Water sprinkled on mosaic floors evaporated in the darkness and cooled the rooms below. Two thousand years ago, the residents of Bulla Regia in northern Tunisia devised what might be the ancient world's most elegant answer to brutal summers: they built their homes underground. Each house had a conventional ground floor open to winter sunlight, but beneath it lay a subterranean level arranged around a two-story atrium, where the heat of the North African sun could not reach. The mosaics they laid in those underground rooms are among the finest ever produced in Roman Africa.
The name Bulla Regia means "Royal Bulla" in Latin, referring to its status as a Numidian capital. But the city's roots reach deeper. Its Punic currency renders the name as characters suggesting "House of Baal" or "Temple of Baal," connecting it to the Phoenician trading networks that crisscrossed North Africa. A Berber settlement likely predated the Punic one -- imported Greek ceramics from the 4th century BC have been found. Carthage gained control in the 3rd century BC, and inscriptions from that era record worship of Baal Hammon and Punic-style urn burials. After Scipio Africanus's victory in 203 BC during the Second Punic War, the Numidian king Masinissa made Bulla his capital in 156 BC. One of his sons maintained a palace in the city, and a Hellenistic grid street plan was imposed over the earlier irregular layout.
The subterranean houses that make Bulla Regia unique were a Hadrianic-era innovation, dating to the 2nd century AD when Emperor Hadrian elevated the city to colony status. Open-bottomed terracotta bottle-shapes were built into the vaulting to reduce weight. The underground levels featured elaborate polychrome mosaics -- many still in their original positions, allowing modern visitors to see them in their intended architectural context. The mosaic of a haloed Amphitrite in the House of Amphitrite is the site's most famous image, its subtle colors and three-dimensional shading unsurpassed by any floor mosaic in North Africa. The Roman drainage system has been restored to prevent the underground rooms from flooding, a problem the original builders also had to manage.

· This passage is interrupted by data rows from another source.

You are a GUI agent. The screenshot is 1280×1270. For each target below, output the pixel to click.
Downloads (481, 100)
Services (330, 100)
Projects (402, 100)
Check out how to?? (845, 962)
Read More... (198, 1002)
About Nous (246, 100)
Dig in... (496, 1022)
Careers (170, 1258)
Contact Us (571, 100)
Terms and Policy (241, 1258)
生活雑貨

Not everything preserved at Bulla Regia speaks to beauty. In the courtyard of the Temple of Apollo, archaeologists found the remains of a woman wearing a lead slave collar. The tag instructed anyone who found her to detain her, stating that she had fled from Bulla Regia. It included the words "Adultera meretrix" -- a term scholars debate as either a degrading slave name or an insulting descriptor. The collar is a stark reminder that the civilization capable of producing exquisite mosaics and sophisticated underground architecture was also one built on the forced labor of enslaved people. Scholar Jennifer Trimble has studied the collar as an artifact of the systems of control that undergirded Roman daily life, even in provincial cities far from Rome.

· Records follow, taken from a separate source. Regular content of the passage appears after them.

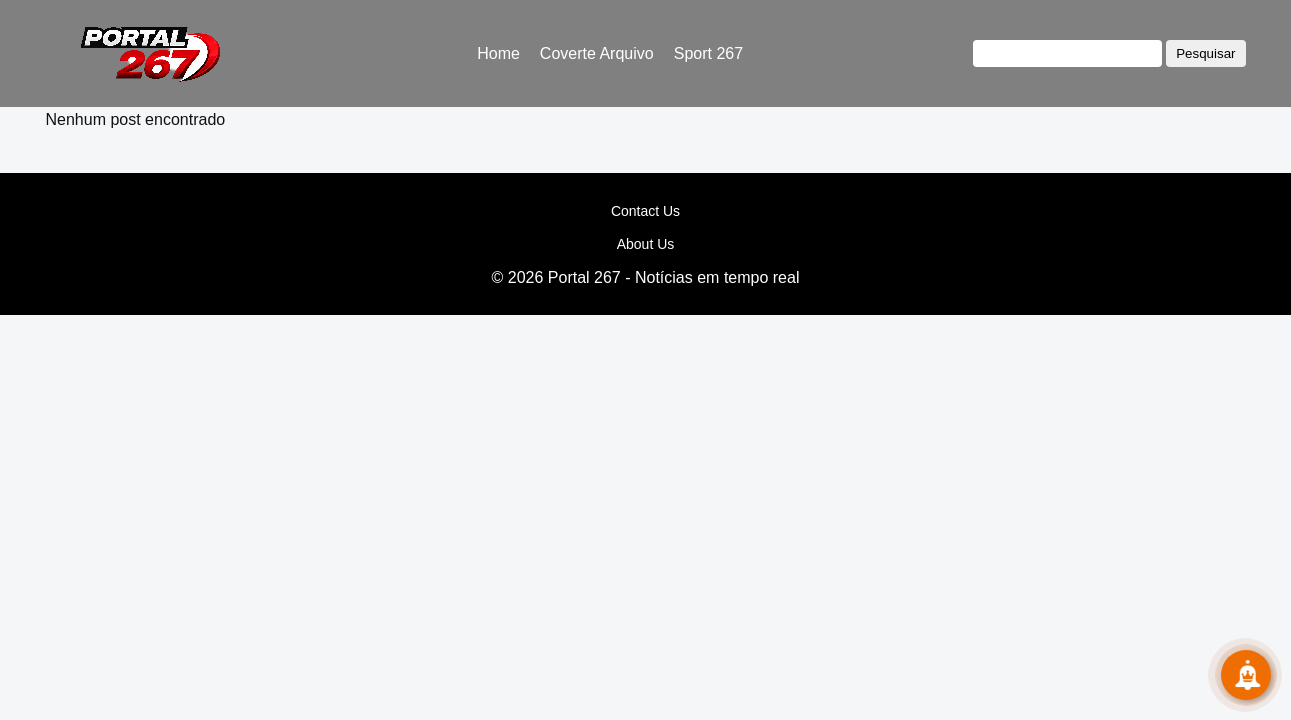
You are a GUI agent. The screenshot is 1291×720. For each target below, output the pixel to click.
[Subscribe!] (1246, 675)
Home (498, 53)
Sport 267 (708, 53)
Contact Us (645, 211)
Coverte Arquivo (597, 53)
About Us (646, 244)
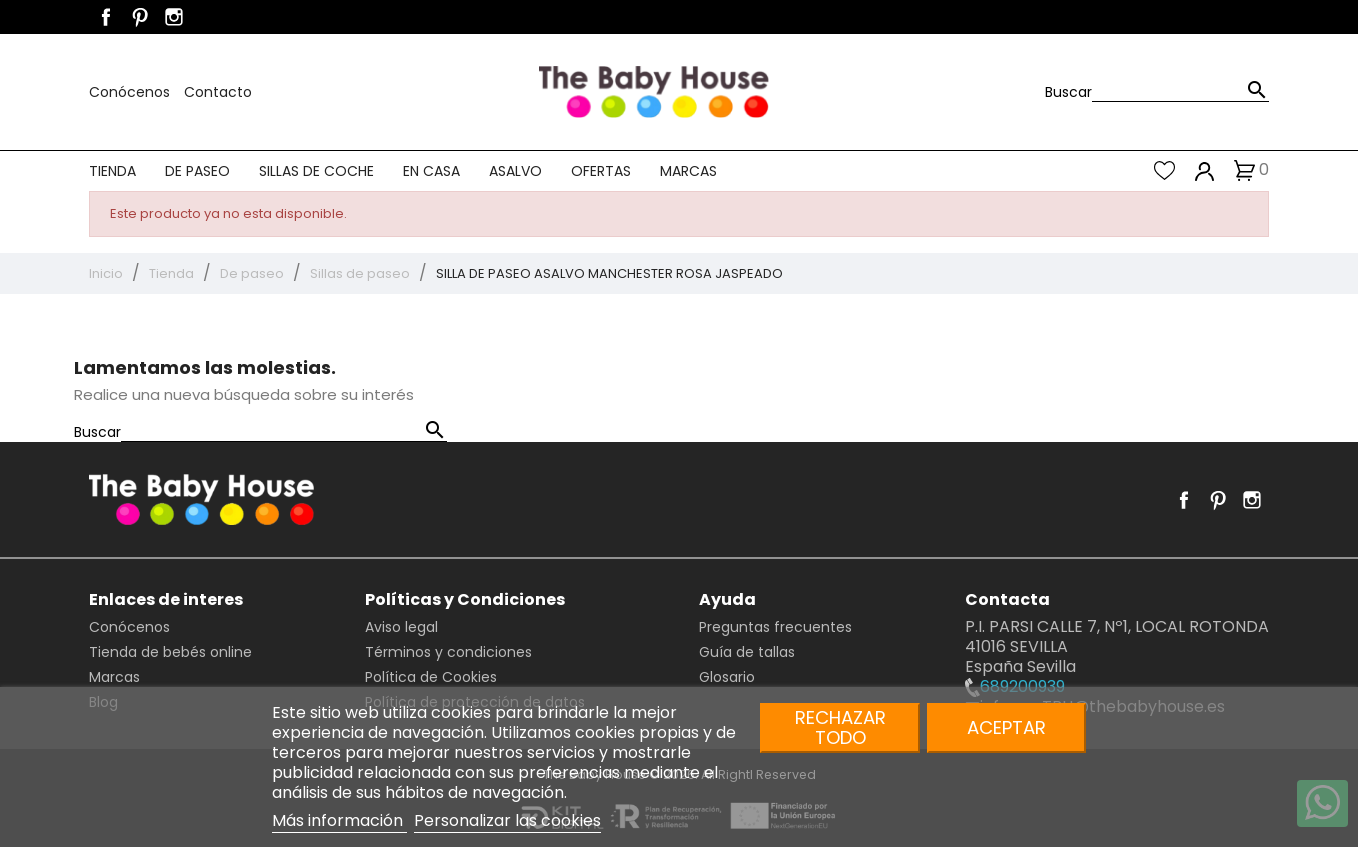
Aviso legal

Under Byzantine rule, Bulla Regia's wealthy families expanded their houses at the expense of public space -- the House of the Fisherman consumed two separate city blocks, turning a thoroughfare into a dead end. Then an earthquake collapsed the ground-level stories into the subterranean floors, and drifting sand buried everything. The city was forgotten until excavations began in 1906. The forum was unearthed between 1949 and 1952, revealing a public basilica with an apse at each end and a cruciform baptismal font inserted in its nave when it was converted to a cathedral. The amphitheater, which Augustine of Hippo once condemned in a sermon, emerged with its edges and steps remarkably crisp in 1960-61 -- preserved by the centuries of sand that had buried it. Today, visitors can descend into the underground houses and walk across mosaics that the Romans themselves walked across, an experience available almost nowhere else in the ancient world.
Located at 36.56°N, 8.76°E near present-day Jendouba in northern Tunisia. The archaeological site is visible from altitude as an irregular pattern of excavated ruins in the agricultural landscape. Recommended viewing altitude: 3,000-5,000 feet AGL. Nearest airport: Tabarka-Ain Draham International (DTKA) approximately 80 km northwest. The terrain is rolling farmland in the Medjerda River valley.